* _WORK INSTRUCTIONS_
Gather every line of the material below that contains the word "Click", and copy each one in full.

* _EXCERPTED RECORDS_
((
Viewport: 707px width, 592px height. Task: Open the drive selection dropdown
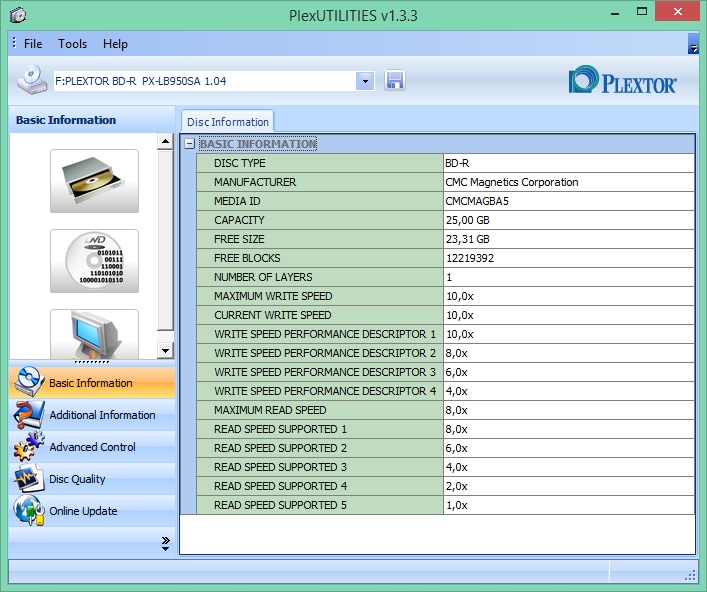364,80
))
((
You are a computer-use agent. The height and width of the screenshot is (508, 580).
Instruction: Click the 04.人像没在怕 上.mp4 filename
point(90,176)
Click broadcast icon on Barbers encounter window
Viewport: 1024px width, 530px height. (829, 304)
))
((
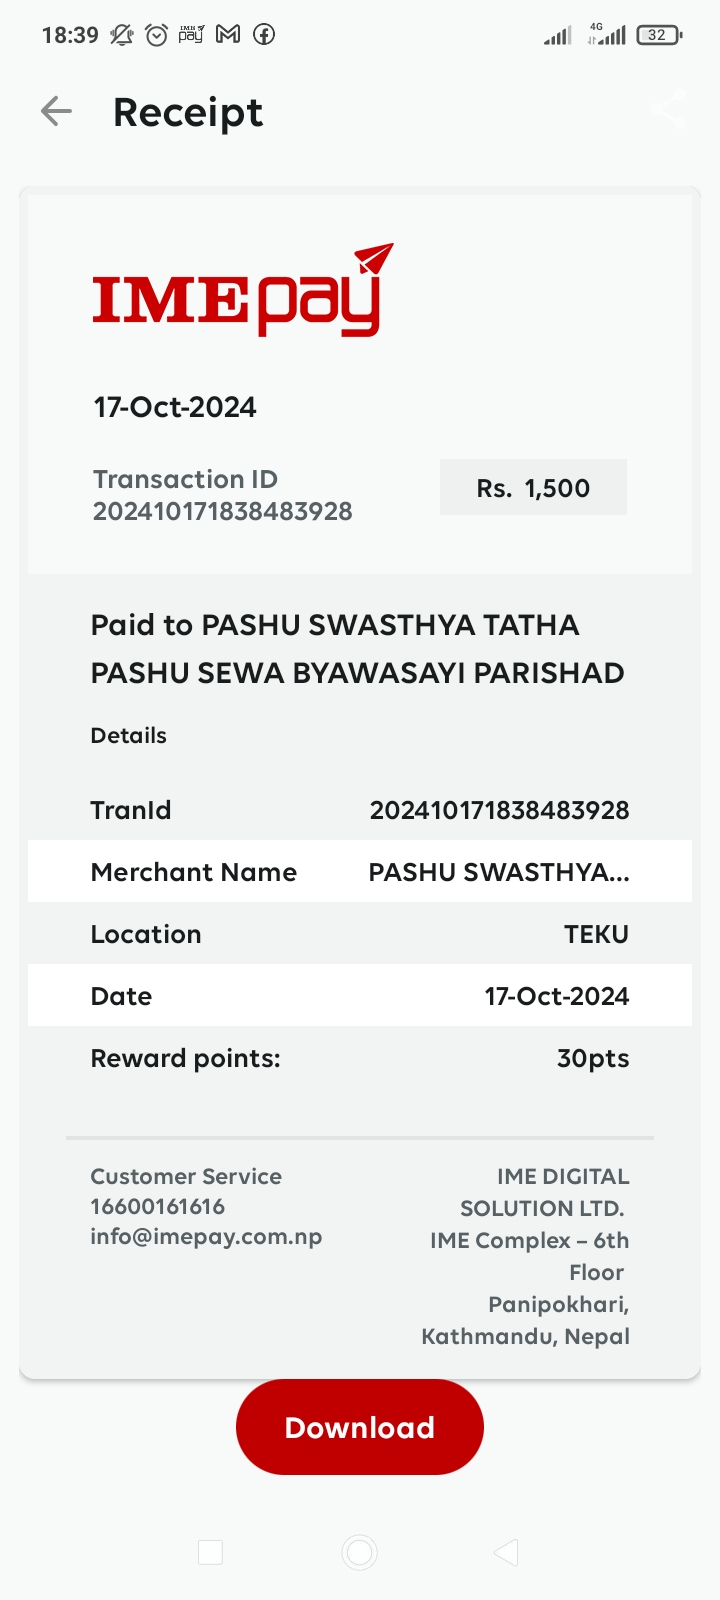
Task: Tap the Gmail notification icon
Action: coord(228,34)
))
* _SOLUTION TO THIS EXERCISE_
Instruction: Click the 04.人像没在怕 上.mp4 filename
Click broadcast icon on Barbers encounter window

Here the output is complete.